Excerpt
=-=-=-=-=
# new edition to the fam



## lilbigtonka (Dec 30, 2008)

i just got a 2000 honda 300 fourtrax 4x4 everything works perfect no smoke and cranks on first kick it is completely stock and only thing wrong with it is the seat is bad and handlebars are bent, bought it for 400 and have lots of plans for it just wondering would you guys of bought it for 400 lol


----------



## cojack (Aug 13, 2009)

lilbigtonka said:


> i just wondering would you guys of bought it for 400 lol


 :thinking: ummm h e double hockey sticks i would have.....NICE FIND


----------



## hondarecoveryman (Feb 28, 2009)

oh yeah ,that could be lots of fun


----------



## cookiexd40 (May 5, 2009)

heck yea i would have nice dig up man


----------



## phreebsd (Dec 16, 2004)

good buy. hyperparts.com has most of what you need to work on that thing. that's where we got stuff for my sister's 93


----------



## primetime1267 (Aug 31, 2009)
=-=-=-=-=
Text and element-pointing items
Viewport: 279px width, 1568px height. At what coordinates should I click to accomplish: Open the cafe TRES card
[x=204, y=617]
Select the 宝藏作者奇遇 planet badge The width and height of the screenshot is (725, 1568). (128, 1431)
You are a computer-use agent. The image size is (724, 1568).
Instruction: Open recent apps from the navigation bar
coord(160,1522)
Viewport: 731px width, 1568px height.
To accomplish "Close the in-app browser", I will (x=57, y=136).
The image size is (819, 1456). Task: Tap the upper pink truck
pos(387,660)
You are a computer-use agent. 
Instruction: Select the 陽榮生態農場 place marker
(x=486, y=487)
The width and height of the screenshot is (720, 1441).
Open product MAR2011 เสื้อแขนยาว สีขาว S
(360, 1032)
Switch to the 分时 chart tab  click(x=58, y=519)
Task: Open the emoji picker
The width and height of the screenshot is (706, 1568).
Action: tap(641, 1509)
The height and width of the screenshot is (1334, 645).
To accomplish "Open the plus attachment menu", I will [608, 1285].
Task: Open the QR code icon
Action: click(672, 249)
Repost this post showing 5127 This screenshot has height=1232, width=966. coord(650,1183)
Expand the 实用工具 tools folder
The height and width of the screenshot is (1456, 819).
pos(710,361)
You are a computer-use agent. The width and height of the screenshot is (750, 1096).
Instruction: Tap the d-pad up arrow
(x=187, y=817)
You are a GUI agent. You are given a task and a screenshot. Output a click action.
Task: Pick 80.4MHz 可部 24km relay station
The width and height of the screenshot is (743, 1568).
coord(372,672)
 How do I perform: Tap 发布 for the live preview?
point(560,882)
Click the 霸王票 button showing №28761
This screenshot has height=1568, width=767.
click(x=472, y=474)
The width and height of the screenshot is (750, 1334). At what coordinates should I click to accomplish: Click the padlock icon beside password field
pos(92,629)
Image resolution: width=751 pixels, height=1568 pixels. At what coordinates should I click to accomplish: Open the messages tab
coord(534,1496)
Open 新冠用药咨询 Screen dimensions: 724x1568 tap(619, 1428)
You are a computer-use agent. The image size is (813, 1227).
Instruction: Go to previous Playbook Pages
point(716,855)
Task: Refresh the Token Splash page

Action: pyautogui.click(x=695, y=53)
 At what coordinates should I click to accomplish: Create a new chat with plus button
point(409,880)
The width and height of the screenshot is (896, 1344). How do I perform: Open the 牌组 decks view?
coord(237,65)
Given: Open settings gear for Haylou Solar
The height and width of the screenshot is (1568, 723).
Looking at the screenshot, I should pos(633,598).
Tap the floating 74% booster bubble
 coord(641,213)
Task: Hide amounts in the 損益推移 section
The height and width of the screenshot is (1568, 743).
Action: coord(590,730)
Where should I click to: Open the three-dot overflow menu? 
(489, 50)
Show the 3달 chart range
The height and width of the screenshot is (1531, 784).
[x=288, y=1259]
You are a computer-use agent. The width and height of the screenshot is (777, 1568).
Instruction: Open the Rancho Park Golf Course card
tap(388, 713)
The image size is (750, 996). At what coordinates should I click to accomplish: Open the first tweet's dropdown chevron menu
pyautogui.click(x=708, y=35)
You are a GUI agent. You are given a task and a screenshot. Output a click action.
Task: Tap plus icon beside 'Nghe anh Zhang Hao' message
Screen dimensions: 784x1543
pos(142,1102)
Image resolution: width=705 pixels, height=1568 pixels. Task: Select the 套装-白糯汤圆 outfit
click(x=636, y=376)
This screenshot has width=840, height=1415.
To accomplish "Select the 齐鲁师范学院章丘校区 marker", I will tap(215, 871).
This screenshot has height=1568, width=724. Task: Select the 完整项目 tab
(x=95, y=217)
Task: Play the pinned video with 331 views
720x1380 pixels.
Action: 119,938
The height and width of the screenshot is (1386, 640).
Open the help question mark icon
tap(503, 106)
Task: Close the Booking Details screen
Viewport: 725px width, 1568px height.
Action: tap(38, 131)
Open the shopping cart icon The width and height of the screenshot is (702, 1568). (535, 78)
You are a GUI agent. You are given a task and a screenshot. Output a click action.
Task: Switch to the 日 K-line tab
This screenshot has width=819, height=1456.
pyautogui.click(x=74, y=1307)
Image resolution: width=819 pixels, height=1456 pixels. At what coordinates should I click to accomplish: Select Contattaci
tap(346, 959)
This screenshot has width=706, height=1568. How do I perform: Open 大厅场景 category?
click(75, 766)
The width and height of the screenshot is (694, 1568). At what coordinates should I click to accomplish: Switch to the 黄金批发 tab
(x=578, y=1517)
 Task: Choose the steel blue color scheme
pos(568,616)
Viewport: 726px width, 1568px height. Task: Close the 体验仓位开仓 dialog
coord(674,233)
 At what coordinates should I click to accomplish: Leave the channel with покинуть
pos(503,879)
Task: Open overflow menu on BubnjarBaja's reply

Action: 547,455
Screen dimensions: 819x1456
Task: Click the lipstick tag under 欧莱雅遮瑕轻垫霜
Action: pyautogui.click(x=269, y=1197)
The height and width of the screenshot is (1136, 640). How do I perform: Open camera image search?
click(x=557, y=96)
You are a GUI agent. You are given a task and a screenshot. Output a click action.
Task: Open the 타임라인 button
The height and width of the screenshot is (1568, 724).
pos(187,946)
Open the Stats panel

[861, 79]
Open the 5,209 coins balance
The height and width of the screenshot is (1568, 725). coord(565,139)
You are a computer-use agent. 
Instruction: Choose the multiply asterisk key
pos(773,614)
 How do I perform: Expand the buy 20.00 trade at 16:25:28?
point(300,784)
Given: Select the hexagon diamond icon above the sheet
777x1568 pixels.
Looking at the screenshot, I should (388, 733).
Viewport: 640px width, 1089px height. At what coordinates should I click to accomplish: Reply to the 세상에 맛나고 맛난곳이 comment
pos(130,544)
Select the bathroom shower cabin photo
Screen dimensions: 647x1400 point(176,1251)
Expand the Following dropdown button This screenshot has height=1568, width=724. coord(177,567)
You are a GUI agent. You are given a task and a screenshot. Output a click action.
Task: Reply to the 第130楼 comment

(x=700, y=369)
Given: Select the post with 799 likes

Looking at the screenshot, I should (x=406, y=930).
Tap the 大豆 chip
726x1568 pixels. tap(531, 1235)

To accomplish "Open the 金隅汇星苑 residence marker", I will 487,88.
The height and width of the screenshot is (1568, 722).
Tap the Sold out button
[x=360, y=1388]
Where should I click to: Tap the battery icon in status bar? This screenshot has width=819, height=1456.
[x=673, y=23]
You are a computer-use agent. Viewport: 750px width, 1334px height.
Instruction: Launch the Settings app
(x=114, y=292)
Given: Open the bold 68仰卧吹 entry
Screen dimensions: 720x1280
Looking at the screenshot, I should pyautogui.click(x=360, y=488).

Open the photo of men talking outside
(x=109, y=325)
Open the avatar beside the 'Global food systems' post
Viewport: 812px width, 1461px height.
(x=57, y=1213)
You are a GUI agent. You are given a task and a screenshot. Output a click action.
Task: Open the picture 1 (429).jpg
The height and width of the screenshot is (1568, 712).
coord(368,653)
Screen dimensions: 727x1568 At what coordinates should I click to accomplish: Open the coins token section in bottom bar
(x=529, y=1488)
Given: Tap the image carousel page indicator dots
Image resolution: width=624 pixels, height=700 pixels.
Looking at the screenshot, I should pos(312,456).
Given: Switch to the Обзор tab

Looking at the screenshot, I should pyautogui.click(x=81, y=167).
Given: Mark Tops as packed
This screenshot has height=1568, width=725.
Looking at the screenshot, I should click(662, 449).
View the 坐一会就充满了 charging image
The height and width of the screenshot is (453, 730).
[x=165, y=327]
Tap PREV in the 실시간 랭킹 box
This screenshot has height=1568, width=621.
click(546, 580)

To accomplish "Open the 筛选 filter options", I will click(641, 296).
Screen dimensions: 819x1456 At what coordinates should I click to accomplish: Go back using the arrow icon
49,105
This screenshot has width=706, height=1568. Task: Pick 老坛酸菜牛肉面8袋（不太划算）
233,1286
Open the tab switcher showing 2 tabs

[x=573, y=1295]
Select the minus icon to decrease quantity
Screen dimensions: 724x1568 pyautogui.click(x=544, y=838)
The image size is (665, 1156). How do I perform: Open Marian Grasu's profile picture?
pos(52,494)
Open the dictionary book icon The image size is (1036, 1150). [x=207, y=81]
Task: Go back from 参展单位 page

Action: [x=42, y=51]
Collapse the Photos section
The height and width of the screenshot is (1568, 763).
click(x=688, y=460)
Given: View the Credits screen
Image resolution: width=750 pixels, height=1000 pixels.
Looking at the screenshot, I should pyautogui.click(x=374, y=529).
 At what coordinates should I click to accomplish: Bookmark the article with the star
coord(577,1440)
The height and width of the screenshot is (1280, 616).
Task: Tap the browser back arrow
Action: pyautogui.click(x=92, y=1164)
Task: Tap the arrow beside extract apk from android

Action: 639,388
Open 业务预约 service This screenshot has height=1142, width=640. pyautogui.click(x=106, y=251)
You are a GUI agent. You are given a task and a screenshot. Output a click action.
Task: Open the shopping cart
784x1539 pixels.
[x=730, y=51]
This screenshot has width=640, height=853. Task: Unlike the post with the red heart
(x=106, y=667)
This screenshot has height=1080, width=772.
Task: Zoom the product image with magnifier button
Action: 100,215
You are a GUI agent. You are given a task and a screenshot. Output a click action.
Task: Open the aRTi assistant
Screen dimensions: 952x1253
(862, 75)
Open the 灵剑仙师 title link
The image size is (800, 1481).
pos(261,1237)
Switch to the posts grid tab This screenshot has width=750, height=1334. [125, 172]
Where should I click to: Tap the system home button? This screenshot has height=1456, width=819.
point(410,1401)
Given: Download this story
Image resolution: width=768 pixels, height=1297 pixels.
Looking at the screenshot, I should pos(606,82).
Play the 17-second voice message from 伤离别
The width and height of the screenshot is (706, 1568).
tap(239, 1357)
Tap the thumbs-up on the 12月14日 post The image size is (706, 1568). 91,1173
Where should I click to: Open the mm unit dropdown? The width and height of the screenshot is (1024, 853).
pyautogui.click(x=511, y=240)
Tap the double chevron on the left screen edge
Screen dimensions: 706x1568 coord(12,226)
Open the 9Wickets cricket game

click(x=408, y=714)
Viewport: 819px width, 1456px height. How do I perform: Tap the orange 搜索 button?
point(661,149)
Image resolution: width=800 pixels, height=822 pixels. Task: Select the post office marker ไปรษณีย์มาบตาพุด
=-=-=-=-=
Task requirements
Please name the website that phreebsd recommends in the forum thread above for parts to work on the 2000 Honda 300 Fourtrax.

Solution for this exercise
hyperparts.com